Im 12. Jahrhundert verfasste Sheikh Ruzbahan (1127-1209 n.Ch.) über 100 Werke.4  Sheikh Najmeddin Kobra (1145-1220 n.Ch.) lehrte 17 ehrenwerte Schüler. Unter ihnen waren Ali Lala Ghaznavi, Faridud-Din Attar und Seyfeddin Bakharzi. Molana Jalaleddin Balkhi Rumi war ein Schüler einer seiner Schüler. 5 Er wurde berühmt für seine mystischen und extatischen Erfahrungen. Annemarie Schimmel sagt in ihrem Buch Die Mystische Dimension des Islam über den oben erwähnten Najmeddin Kobra: „Es gibt keinen Zweifel daran, dass Kobra selbst diese himmlischen Reisen erlebte und die kosmischen Ebenen in seinen Visionen durchschritt. Er stimmt mit anderen Sufi Theoretikern darin überein, dass er den Menschen als Mikrokosmos sieht, der alles im Makrokosmos Existierende in sich birgt."6


1. Margaret Smith, Rabi’a the Mystic and Her Fellow–Saints in Islam (Cambridge, New York: Cambridge University Press, 1984)
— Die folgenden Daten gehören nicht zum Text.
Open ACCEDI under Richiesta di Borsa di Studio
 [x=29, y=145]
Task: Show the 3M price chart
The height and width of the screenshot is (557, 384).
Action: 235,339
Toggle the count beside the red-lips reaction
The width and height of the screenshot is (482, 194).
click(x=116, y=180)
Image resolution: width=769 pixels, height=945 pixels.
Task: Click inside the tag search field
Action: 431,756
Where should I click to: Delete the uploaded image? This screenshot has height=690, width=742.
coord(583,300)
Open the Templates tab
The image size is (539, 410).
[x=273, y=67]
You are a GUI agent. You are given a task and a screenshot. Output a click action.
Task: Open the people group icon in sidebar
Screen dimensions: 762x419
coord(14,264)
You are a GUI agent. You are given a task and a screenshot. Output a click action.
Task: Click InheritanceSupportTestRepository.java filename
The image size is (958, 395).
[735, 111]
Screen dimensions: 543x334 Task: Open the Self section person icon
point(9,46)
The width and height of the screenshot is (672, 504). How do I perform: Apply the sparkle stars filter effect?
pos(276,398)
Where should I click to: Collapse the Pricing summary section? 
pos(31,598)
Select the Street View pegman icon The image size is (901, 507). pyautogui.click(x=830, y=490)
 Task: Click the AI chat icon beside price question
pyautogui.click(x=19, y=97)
2. Annmarie Schimmel, Mystical Dimensions of Islam (Chapel Hill: University of North Carolina Press, 1975)
3. Al-Ghazzali. The Alchemy of Happiness (London: Octagon, 1980) 4. Annmarie Schimmel, Mystical Dimensions of Islam (Chapel Hill: University of North Carolina Press, 1975)
5. Molana Shah Maghsoud Sadegh Angha, Dawn (Riverside, CA: M.T.O. Shahmaghsoudi Publications, 1999), 12.
6. Annmarie Schimmel, Mystical Dimensions of Islam (Chapel Hill: University of North Carolina Press, 1975), 255.